Thursday, 10:02am, another day during a pandemic


There’s no way to know how to talk about the current time we’re living in. It’s both terrifying and boring. Mindnumbing and gripping. Everyday the number of people dying increases over the previous day. When will it reverse? When will it be safe? When will we know the danger has passed? How will I remember this time?

I guess the only way is to document it as best and honestly as I can.

I don’t know if I’m capable of setting aside my fears at any moment during this pandemic. Nearly every minute of the day, whether it’s light or dark, sunny or cloudy, I’m burdened by the thought of it’s presence. It’s lingering danger. It’s threat. I can’t sleep. I can’t relax. I can’t be consumed or paralyzed. And yet I’m left speechless and terrified. Every day. Full of fear.

Fear that one of us in this house will get sick. And then worsen, and be forced to go to the hospital, where they will be diagnosed with Covid-19, admitted to intensive care, put in quarantine, and forever be isolated, never to hold or hug or breathe in them again, as they die alone and scared and in pain.

I cannot bear the possibility of that loss. No matter the slight chances of infection, there are still chances, still possibilities for that nightmare to be real – as it is for many thousands and thousands of people right now.

So I’m plagued that every ache, every moment of exhaustion, every cough, that I feel is the start of the end. And I cannot escape that looming path. I worry about what we touch, and who touched it before we touched it, and what they touched and if they were infected, and chanting inside to not touch my face, and to wash my hands again, better and longer and with more vigor, and to wipe everything down to kill this fucking virus that is taunting the world.

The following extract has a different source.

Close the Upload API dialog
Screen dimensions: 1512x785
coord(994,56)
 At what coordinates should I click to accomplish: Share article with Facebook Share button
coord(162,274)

I attempt to ignore it. To distract myself with work and projects and mindless entertainment. But the fear is like a chime, steady and loud, persistently torturing my peace. “I’m here. I’m here. I’m here”

I sleep terribly, besotted with dreams of this hidden invader. Of fevers and pain and isolation and drowning and dying alone – missing the chance to know who my kids become and accomplish.

What will the world learns from this? How will we move on? What will we recover and ignore and change and grow into? Who will we lose and who will we blame? How will we stop this?

So now as I write, lying in bed on a Thursday morning, yet again awoken at 2am in panic, I try to breath in as deeply as I can. Holding it in. Savoring the moment.

Right now, we are fine. That is all I can know. This moment is all I can experience. We are alive and ok.

So hold it, and stand up, and move on.